* [EXTRAIT CHOISI]:
Dossier : IMM-7032-12

Référence : 2013 CF 523

[TRADUCTION FRANÇAISE CERTIFIÉE, NON RÉVISÉE]

Vancouver (Colombie-Britannique), le 21 mai 2013

En présence de madame la juge Simpson

 

ENTRE :

 

ZONG JIE CHEN

 

 

 

demandeur

 

et

 

 

 

LE MINISTRE DE LA CITOYENNETÉ ET DE L’IMMIGRATION

 

 

 

défendeur

 

 

 

 

 

  MOTIFS DE L’ORDONNANCE ET ORDONNANCE

 

[1]               Le demandeur sollicite, en vertu du paragraphe 72(1) de la Loi sur l’immigration et la protection des réfugiés, LC 2001, c 27 (la Loi), le contrôle judiciaire de la décision datée du 1er juin 2012 par laquelle la Section de la protection des réfugiés de la Commission de l’immigration et du statut de réfugié (la Commission) a conclu que le demandeur n’a ni la qualité de réfugié au sens de la Convention ni celle de personne à protéger (la décision).

 

[2]               Pour les motifs exposés ci-dessous, la demande sera accueillie.

 

Le contexte

[3]               Le demandeur, âgé de 26 ans, est citoyen de la République populaire de Chine et originaire de la province du Fujian. Sa demande d’asile fondée sur les articles 96 et 97 repose sur son identité catholique.

 

[4]               Les parents du demandeur sont des catholiques qui fréquentaient une église catholique enregistrée. Ils ont élevé le demandeur au sein de cette église. Cependant, le demandeur a commencé à fréquenter une église catholique illégale non enregistrée le 31 janvier 2010, après qu’un ami lui eut fait découvrir cette église.

 

[5]               Le 25 avril 2010, le Bureau de la sécurité publique (BSP) a fait une descente dans l’église clandestine lors d’un service. Le demandeur ne se trouvait pas sur place à ce moment-là, mais son ami a communiqué avec lui plus tard et lui a dit qu’au moins quatre membres de l’église avaient été arrêtés. Le demandeur s’est caché immédiatement.

 

[6]               Le père du demandeur lui a appris que, le 26 avril 2010, des agents du BSP s’étaient rendus chez lui pour savoir où le demandeur se trouvait. Sa famille a été avisée qu’il était recherché à cause de sa participation dans une église illégale. Le BSP s’est de nouveau présenté chez le demandeur, le 30 avril 2010, et a demandé pourquoi le demandeur ne s’était pas encore rendu. Le BSP a averti la famille du demandeur que ce dernier allait être arrêté et accusé.

 

[7]               Craignant d’être arrêté et torturé, le demandeur s’est enfuit de Chine et est arrivé au Canada, avec l’aide d’un passeur, le 31 octobre 2010.

 

[8]               Le demandeur soutient que le BSP s’est de nouveau rendu chez lui, le 22 novembre 2010, mais cette fois avec un mandat d’arrestation. Les agents du BSP ont fouillé la maison du demandeur et saisi sont passeport. Ils ont remis à la famille une liste des articles saisis datée du 22 novembre 2010 (la liste). Selon cette liste, qui a été traduite, le passeport du demandeur a été saisi à cause de la participation de ce dernier à des services religieux illégaux.

* [EXERCICE PROPOSÉ]: D'après l'extrait de cette décision de justice, à quelle date le demandeur est-il arrivé au Canada ? Appuyez-vous uniquement sur l'extrait.

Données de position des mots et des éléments

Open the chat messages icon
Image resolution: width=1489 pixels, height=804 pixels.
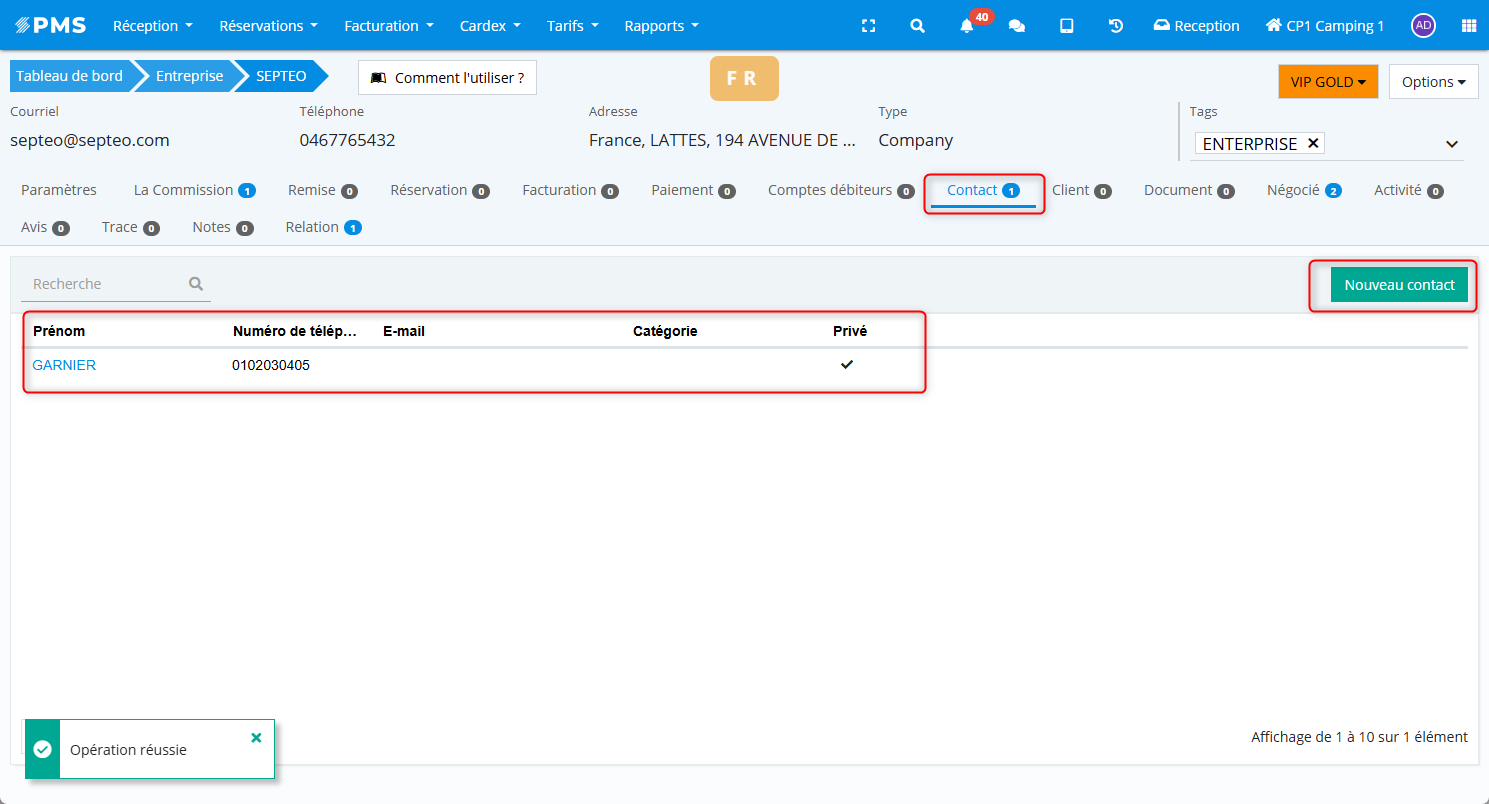(1017, 26)

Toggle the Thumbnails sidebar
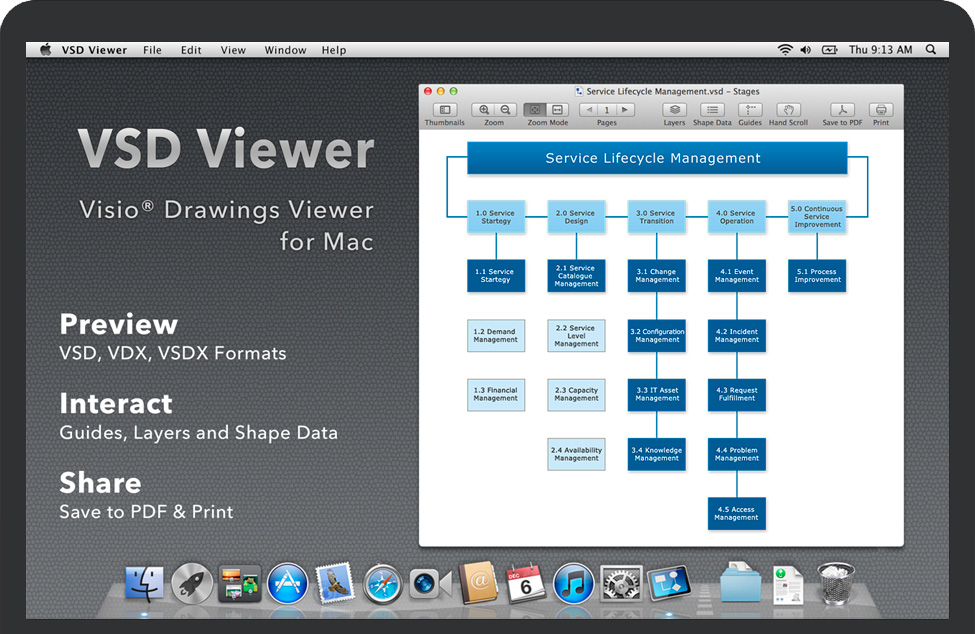[x=445, y=110]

* [RÉSULTAT ATTENDU]: Le 31 octobre 2010.